>>>

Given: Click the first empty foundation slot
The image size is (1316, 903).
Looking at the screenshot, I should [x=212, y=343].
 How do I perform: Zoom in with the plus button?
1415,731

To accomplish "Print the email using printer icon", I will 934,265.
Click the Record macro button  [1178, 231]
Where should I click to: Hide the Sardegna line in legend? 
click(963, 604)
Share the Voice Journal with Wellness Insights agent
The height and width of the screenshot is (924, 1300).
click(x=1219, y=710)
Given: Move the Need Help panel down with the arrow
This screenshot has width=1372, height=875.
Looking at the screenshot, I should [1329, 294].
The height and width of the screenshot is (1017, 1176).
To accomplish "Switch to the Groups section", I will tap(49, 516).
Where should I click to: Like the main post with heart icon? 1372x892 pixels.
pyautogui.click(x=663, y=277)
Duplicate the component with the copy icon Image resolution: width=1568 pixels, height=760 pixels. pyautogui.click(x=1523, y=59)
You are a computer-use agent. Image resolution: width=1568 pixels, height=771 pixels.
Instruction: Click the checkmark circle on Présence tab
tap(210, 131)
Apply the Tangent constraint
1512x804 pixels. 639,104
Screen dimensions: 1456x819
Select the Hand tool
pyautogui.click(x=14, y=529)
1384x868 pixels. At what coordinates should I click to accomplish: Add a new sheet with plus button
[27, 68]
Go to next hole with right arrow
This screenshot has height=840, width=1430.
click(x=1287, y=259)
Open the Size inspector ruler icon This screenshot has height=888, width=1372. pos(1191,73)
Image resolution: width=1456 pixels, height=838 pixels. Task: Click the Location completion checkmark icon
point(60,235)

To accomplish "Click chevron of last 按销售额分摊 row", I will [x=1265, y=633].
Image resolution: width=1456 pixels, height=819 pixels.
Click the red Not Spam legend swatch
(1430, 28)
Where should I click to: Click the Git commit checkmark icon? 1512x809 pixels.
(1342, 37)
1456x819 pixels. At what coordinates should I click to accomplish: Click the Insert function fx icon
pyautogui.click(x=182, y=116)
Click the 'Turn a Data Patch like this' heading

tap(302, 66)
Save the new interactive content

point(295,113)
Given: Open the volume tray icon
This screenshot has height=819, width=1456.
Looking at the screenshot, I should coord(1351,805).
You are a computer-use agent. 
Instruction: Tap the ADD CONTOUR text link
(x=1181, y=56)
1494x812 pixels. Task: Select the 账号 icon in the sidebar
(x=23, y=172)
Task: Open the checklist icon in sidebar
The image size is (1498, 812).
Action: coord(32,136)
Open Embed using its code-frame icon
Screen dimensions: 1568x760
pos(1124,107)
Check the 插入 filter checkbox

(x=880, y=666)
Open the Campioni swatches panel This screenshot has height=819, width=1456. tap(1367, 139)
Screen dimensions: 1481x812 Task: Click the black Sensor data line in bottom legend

<<<

Reproduce the listing above exactly, in its entirety.

Given: Click the first empty foundation slot
The image size is (1316, 903).
Looking at the screenshot, I should [x=212, y=343].
 How do I perform: Zoom in with the plus button?
1415,731

To accomplish "Print the email using printer icon", I will 934,265.
Click the Record macro button  [1178, 231]
Where should I click to: Hide the Sardegna line in legend? 
click(963, 604)
Share the Voice Journal with Wellness Insights agent
The height and width of the screenshot is (924, 1300).
click(x=1219, y=710)
Given: Move the Need Help panel down with the arrow
This screenshot has width=1372, height=875.
Looking at the screenshot, I should [1329, 294].
The height and width of the screenshot is (1017, 1176).
To accomplish "Switch to the Groups section", I will tap(49, 516).
Where should I click to: Like the main post with heart icon? 1372x892 pixels.
pyautogui.click(x=663, y=277)
Duplicate the component with the copy icon Image resolution: width=1568 pixels, height=760 pixels. pyautogui.click(x=1523, y=59)
You are a computer-use agent. Image resolution: width=1568 pixels, height=771 pixels.
Instruction: Click the checkmark circle on Présence tab
tap(210, 131)
Apply the Tangent constraint
1512x804 pixels. 639,104
Screen dimensions: 1456x819
Select the Hand tool
pyautogui.click(x=14, y=529)
1384x868 pixels. At what coordinates should I click to accomplish: Add a new sheet with plus button
[27, 68]
Go to next hole with right arrow
This screenshot has height=840, width=1430.
click(x=1287, y=259)
Open the Size inspector ruler icon This screenshot has height=888, width=1372. pos(1191,73)
Image resolution: width=1456 pixels, height=838 pixels. Task: Click the Location completion checkmark icon
point(60,235)

To accomplish "Click chevron of last 按销售额分摊 row", I will [x=1265, y=633].
Image resolution: width=1456 pixels, height=819 pixels.
Click the red Not Spam legend swatch
(1430, 28)
Where should I click to: Click the Git commit checkmark icon? 1512x809 pixels.
(1342, 37)
1456x819 pixels. At what coordinates should I click to accomplish: Click the Insert function fx icon
pyautogui.click(x=182, y=116)
Click the 'Turn a Data Patch like this' heading

tap(302, 66)
Save the new interactive content

point(295,113)
Given: Open the volume tray icon
This screenshot has height=819, width=1456.
Looking at the screenshot, I should coord(1351,805).
You are a computer-use agent. 
Instruction: Tap the ADD CONTOUR text link
(x=1181, y=56)
1494x812 pixels. Task: Select the 账号 icon in the sidebar
(x=23, y=172)
Task: Open the checklist icon in sidebar
The image size is (1498, 812).
Action: coord(32,136)
Open Embed using its code-frame icon
Screen dimensions: 1568x760
pos(1124,107)
Check the 插入 filter checkbox

(x=880, y=666)
Open the Campioni swatches panel This screenshot has height=819, width=1456. tap(1367, 139)
Screen dimensions: 1481x812 Task: Click the black Sensor data line in bottom legend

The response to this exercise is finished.